On the night of May 25-27, observers in Oceania, Hawaii, eastern Asia and Antarctica will see a lunar eclipse that coincides with the moon’s closest approach to Earth — making it a “supermoon” eclipse that will turn the moon reddish — also known as a “blood moon.” (The dates of this eclipse span two days because the area it will be visible spans the international date line).
Lunar eclipses occur when the moon is on the opposite side of the Earth as the sun. Usually we see a full moon when this happens, but every so often the moon enters the Earth’s shadow, resulting in an eclipse. This doesn’t happen every full moon because the plane of the moon’s orbit is tilted about 5 degrees from the plane of the Earth’s orbit, and the moon “misses” the shadow of the Earth.

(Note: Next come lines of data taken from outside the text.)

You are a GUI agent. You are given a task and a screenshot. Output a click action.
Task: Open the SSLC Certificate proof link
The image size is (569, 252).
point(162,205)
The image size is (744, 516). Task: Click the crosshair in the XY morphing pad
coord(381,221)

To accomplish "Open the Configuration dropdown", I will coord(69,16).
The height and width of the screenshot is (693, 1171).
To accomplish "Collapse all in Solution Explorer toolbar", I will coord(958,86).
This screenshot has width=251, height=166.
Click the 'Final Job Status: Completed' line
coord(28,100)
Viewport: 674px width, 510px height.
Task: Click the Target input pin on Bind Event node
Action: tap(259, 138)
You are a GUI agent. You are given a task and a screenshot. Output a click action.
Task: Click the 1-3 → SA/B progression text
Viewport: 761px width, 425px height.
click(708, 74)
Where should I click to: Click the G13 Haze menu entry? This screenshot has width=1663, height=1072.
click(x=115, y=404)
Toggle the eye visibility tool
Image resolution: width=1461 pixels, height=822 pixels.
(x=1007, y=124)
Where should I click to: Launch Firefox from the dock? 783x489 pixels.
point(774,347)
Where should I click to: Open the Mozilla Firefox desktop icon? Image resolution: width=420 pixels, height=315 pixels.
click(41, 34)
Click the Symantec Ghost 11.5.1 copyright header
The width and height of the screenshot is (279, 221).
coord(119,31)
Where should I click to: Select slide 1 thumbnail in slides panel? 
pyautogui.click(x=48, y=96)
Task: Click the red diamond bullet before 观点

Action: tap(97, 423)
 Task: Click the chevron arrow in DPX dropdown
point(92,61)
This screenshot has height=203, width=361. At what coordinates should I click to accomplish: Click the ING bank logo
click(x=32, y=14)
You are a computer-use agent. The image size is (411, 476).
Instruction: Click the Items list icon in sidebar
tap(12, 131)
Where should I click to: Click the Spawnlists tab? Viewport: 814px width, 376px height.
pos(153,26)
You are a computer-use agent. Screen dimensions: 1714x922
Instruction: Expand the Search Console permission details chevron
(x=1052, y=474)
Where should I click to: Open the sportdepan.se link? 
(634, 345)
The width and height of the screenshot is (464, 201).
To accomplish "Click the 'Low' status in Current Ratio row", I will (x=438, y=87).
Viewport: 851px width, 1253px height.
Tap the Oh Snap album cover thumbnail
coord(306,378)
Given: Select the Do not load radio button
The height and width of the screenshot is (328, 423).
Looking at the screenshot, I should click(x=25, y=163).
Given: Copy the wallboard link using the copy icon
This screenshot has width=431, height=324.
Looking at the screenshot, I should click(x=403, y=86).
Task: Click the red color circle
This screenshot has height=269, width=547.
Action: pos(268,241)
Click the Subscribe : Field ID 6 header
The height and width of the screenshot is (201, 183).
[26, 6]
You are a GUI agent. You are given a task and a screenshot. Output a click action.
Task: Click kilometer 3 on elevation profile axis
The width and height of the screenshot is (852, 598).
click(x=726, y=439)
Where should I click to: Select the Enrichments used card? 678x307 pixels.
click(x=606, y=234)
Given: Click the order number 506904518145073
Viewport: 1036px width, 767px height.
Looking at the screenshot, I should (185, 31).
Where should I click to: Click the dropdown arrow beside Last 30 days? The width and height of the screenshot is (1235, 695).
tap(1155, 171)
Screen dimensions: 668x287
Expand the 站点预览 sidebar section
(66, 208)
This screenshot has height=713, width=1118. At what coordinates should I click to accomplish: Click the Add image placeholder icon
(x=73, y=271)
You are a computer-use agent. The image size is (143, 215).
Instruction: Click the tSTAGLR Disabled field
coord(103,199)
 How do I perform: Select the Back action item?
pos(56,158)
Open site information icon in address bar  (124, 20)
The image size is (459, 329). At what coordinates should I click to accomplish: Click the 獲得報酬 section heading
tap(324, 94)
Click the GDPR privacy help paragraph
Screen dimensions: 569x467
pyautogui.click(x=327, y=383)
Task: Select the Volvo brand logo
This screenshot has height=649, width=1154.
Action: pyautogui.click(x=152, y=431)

Unlike a solar eclipse, which is only visible along a narrow track, lunar eclipses are visible from the entire night side of the Earth; this entire eclipse takes about five hours from start to finish. The timing depends a lot on what time zone you are in, relative to what is called Universal Coordinated Time (effectively the hour in Greenwich, England). In Asia, the eclipse occurs near moonrise in the evening. On the west coast of the Americas, the eclipse happens in the early morning hours, near moonset. The best viewing will be in between those two extremes: Australia, New Zealand, Hawaii, the islands of the South Pacific and southwestern Alaska.